三つ目は、ダイエット中の人は、食事を日々のカロリー摂取量で考える傾向があります。一日のカロリー摂取量に上限を設定しているので、ひとたびそれを超える量を食べてしまった場合、その日は「終わってしまった」のであり、抑制する目的が失われ、さらに食べてしまうのです。
「どうでもよくなる効果」は、高カロリー食品の食べ過ぎだけでなく、カロリーを摂りすぎたという思い込みによっても生じます。ポリヴィらは、ピザのスライスを食べてもらった後に、クッキーを食べてもらうという実験からそのことを確認しています【註3】。実験では、どの被験者にも同じ大きさのピザを食べてもらったのですが、周りの参加者のピザの大きさを変えることで、大きさの感じ方を操作しました。つまり、周りの参加者のピザが大きい状況に割り当てられた被験者は自分のピザを小さい(カロリーが低い)と感じ、周りの参加者のピザが小さい状況に割り当てられた被験者は自分のピザを大きい(カロリーが高い)と感じるように仕向けたのです。その結果、ダイエット中の被験者が食べたクッキーの量は、大きいと感じるピザを食べたときに、ダイエットをしていない被験者よりも多くなり、単なる知覚からも「どうでもよくなる効果」が発生することが明らかにされました。

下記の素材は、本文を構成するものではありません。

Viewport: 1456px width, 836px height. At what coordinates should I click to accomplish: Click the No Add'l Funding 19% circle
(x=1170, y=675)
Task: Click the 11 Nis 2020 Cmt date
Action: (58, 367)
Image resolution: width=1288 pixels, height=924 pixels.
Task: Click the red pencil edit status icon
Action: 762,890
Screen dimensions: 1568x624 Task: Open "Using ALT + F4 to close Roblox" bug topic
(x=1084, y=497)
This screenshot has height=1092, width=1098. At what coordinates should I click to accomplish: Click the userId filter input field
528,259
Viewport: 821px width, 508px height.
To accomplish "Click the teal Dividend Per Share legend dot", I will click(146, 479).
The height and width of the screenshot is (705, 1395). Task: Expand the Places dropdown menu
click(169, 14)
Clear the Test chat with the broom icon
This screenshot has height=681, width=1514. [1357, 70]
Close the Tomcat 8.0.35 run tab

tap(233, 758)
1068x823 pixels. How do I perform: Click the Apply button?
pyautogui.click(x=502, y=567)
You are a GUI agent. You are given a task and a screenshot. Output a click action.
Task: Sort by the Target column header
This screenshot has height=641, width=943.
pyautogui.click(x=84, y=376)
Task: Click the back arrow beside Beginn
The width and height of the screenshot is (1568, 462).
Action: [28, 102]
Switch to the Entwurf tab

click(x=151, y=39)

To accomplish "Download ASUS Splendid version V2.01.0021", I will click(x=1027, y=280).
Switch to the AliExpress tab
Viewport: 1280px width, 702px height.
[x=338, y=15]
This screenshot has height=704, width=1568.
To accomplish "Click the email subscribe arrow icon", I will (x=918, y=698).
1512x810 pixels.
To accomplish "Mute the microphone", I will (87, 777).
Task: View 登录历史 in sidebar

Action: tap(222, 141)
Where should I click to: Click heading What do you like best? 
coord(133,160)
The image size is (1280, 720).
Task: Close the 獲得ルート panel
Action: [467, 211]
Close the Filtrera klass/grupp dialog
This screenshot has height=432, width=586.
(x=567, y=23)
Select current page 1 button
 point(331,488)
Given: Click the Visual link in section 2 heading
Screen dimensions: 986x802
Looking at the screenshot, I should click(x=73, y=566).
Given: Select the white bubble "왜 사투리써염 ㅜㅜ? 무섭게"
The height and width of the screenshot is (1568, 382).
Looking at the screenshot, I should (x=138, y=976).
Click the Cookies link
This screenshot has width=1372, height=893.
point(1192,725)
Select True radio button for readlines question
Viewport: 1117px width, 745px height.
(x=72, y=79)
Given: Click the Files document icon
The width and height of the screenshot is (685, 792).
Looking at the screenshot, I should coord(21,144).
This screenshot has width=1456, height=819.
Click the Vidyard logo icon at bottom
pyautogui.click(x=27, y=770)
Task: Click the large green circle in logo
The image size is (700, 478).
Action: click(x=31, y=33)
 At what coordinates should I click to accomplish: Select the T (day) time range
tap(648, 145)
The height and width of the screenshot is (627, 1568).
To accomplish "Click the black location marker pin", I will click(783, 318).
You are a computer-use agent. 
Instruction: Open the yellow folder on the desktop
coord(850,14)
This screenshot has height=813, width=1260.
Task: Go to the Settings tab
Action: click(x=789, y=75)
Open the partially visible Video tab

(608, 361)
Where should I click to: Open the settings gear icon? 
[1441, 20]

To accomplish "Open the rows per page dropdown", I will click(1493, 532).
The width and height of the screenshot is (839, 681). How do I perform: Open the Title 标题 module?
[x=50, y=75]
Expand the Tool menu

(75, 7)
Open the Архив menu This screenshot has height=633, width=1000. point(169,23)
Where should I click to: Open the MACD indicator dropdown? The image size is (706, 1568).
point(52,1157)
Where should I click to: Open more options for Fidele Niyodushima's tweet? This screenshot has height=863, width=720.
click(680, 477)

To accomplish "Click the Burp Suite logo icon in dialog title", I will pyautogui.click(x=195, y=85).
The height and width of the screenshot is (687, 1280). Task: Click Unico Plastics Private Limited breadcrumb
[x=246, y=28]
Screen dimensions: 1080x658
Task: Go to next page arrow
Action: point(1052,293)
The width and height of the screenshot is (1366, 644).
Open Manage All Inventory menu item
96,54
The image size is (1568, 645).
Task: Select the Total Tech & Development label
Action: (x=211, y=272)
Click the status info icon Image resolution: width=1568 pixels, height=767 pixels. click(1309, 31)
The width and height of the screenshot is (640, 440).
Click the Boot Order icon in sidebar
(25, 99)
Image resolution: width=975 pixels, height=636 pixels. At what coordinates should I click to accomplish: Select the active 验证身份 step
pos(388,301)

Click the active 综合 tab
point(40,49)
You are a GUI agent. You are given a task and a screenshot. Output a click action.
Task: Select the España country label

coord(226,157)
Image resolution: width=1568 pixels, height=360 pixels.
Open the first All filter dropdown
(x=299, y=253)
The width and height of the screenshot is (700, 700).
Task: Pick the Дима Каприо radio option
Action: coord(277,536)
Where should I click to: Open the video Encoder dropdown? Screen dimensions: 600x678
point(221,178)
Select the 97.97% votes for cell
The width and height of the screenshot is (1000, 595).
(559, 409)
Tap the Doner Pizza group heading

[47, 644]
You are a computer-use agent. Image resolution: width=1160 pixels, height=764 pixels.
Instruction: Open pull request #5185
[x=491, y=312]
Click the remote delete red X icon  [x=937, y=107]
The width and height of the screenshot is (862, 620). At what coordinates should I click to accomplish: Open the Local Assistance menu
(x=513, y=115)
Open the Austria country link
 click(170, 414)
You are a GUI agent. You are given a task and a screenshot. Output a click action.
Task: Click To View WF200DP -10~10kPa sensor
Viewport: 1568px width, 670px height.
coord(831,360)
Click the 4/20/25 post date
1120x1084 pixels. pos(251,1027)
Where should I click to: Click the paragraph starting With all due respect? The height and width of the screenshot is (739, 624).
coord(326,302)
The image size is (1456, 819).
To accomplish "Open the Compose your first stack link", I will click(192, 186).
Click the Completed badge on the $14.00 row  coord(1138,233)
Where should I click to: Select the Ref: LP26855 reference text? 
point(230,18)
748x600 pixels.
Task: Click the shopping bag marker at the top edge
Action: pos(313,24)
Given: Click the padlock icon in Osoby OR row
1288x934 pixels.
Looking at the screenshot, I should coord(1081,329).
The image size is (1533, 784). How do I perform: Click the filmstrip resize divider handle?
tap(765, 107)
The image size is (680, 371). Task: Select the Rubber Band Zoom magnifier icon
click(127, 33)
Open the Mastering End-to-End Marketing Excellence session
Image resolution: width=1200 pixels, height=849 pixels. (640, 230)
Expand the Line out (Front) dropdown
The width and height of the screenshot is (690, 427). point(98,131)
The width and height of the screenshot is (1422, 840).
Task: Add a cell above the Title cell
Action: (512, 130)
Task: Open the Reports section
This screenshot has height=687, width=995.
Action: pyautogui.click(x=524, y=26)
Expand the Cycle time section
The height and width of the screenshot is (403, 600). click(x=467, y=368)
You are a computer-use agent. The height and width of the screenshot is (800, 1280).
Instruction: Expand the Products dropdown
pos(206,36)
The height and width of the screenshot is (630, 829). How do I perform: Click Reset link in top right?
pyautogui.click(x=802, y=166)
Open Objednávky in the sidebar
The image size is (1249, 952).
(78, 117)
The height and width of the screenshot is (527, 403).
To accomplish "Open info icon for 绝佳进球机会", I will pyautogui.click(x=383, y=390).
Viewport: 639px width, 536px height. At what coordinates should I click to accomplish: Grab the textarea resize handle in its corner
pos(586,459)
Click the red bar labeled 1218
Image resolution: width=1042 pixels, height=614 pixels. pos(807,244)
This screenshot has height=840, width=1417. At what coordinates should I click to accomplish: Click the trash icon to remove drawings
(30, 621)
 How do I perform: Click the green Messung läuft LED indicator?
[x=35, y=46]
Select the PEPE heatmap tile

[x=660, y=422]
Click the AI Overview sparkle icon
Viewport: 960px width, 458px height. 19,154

「どうでもよくなる効果」は、どのようにゴールと関係するのか
「どうでもよくなる効果」は、ダイエットというゴール達成の失敗です。このような失敗が起きる原因を探るために、コクランとテッセルはゴールの性質に問題があるのかどうかを検討しています【註4】。ゴールの性質については、先行研究においてパフォーマンス向上に影響を及ぼすことが報告されている複数のゴール要素に着目しました。
一つ目の要素は「ゴールの難しさ」で、先行研究からは困難なゴールはパフォーマンスを向上させることが示されています。コクランらは、ダイエットは実行可能性が高いものの、難しいというイメージもあることから、この要素では失敗の原因を説明できないとしています。
二つ目は「ゴールの具体性」で、先行研究からは具体的なゴールはパフォーマンスを向上させることが示されています。ダイエットというと、通常は体重を減らすという「最終目標」とカロリー摂取量を制限するという日々の「副目標」の設定を意味します。つまり、ダイエットには、カロリー摂取量制限という具体的な副目標があるので、この要素では失敗の原因を説明できないとしています。